一方、アル・カポネの経歴を辿ると、1899年にニューヨークのブルックリン区にイタリアのカンパニア州サレルノ県アングリ出身の移民の子として産まれ、やがて不良となります。
シチリア出身ではなかったのでマフィアの本流には加われませんが、本格的に暗黒街に入り、そして1920年にシカゴに移ります。
1925年に縄張りを譲られ、26歳で組織のトップになります。市議会議員や警察などの官憲を買収し実質的にはシカゴ市長と言えるほどの存在となります。
映画では、ホテルのどでかい部屋で、床屋に優雅に顔をあたらせ、髭をそり、爪をととのえ、靴を磨かせる男がいます。彼こそが、アル・カポネです。
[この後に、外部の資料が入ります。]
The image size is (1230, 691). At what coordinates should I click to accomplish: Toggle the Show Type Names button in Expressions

新聞記者が取り巻き「誰が見ても実質的なシカゴ市長はあなただ」と話す。
カポネは「どんなに禁じられても人々は酒を欲する、これはビジネスだ。俺はシカゴにはびこる暴力とは何も関係がない」と答えます。
禁酒法の時代、密造や密輸入でアル・カポネは莫大な富と地位を築いていました。
これが禁酒法の時代であり、アル・カポネの繁栄の時代となります。
禁酒法はシカゴをギャング戦争の街に変えます。10億ドルの密売酒市場の利権をめぐって各組織は血の抗争を続けます。
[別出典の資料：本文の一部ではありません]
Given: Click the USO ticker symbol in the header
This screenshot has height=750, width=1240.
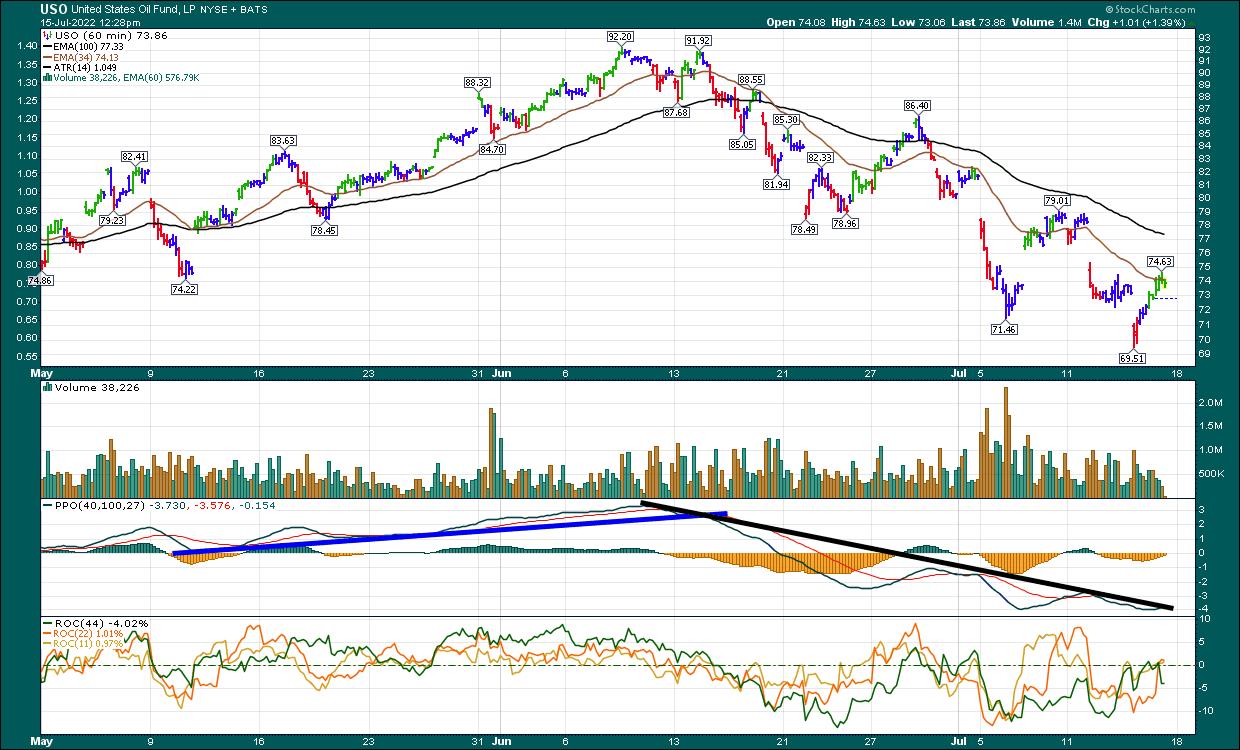Looking at the screenshot, I should click(52, 9).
それは、ギャングの時代であり、アル・カポネの時代でした。
1929年に聖バレンタインデーの悲劇と呼ばれる、サウスサイド・ギャングのボスのアル・カポネと、バグズ・モラン率いるノースサイド・ギャングの血の抗争が行われ、これまで大衆の人気者だったカポネは一転、憎悪の対象となりカポネは追いこまれます。
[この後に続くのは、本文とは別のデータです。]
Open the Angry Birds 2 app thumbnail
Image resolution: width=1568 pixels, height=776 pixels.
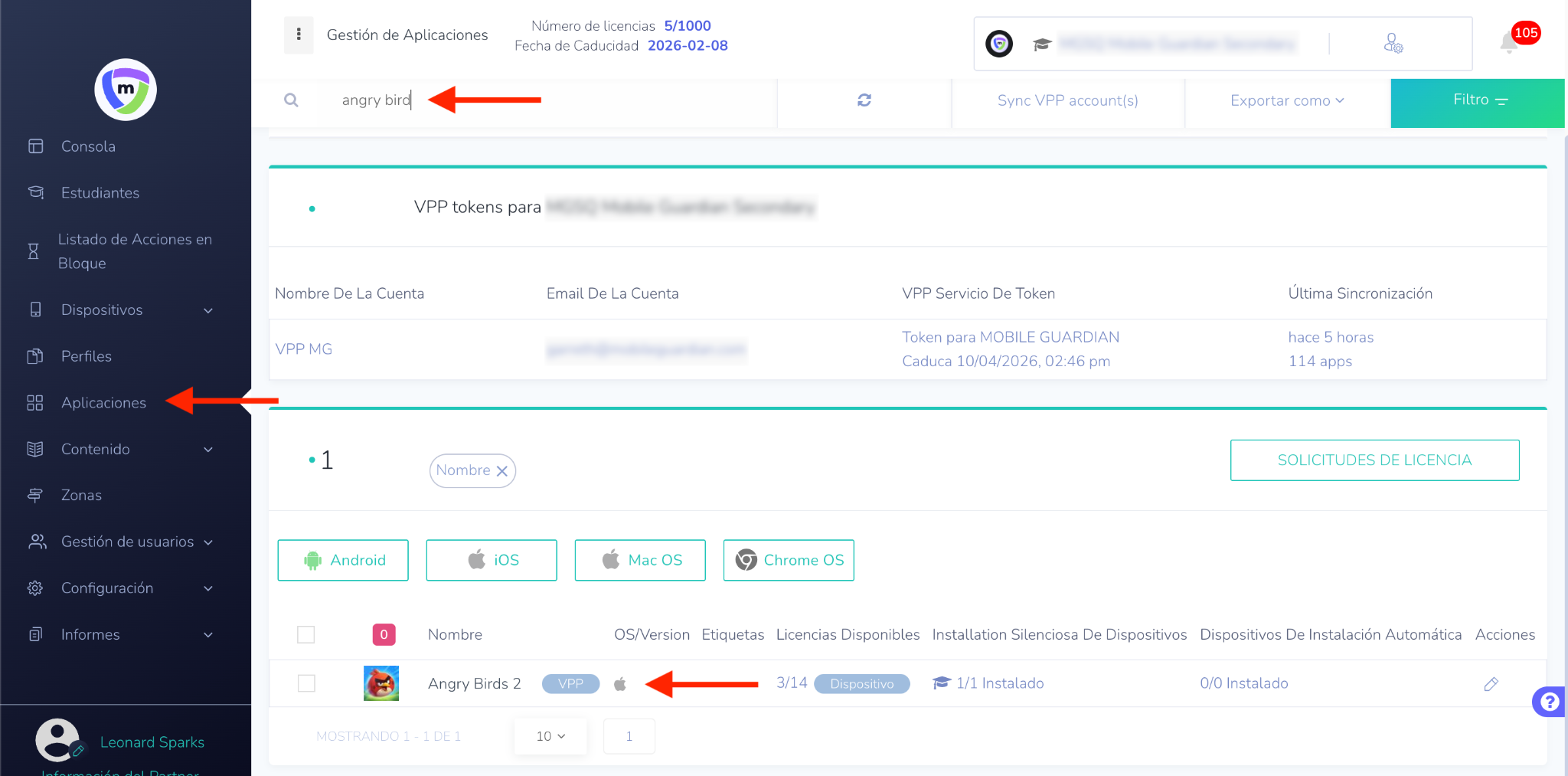(381, 683)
フーバー政権下、映画のエリオット・ネスのチーム「アンタッチャブル」から密造酒関係の調査を進められます。あらすじを追いながら、彼らの活躍と、アル・カポネとその時代を解説していきます。
シカゴ市当局の要請を受けて、政府は密売酒とそれにからむ暴力事件の対処に乗り出します。そしてアメリカ財務省の特別調査官のエリオット・ネスが着任します。
そしてネスは、街をパトロールする老警官のマローンと出会います。マローンは「警官の心得は、毎日生きて家に帰ることだ」と忠告し、この街の警官の腐敗ぶりと「腐っていない警官は俺だけだ」と言います。
本省からは、ウォレスが経理担当として派遣されます。
マローンは、シカゴの戦争の凄まじさを語り「それをやり抜く覚悟はあるのかね?あるなら話にのろう」とネスにせまります。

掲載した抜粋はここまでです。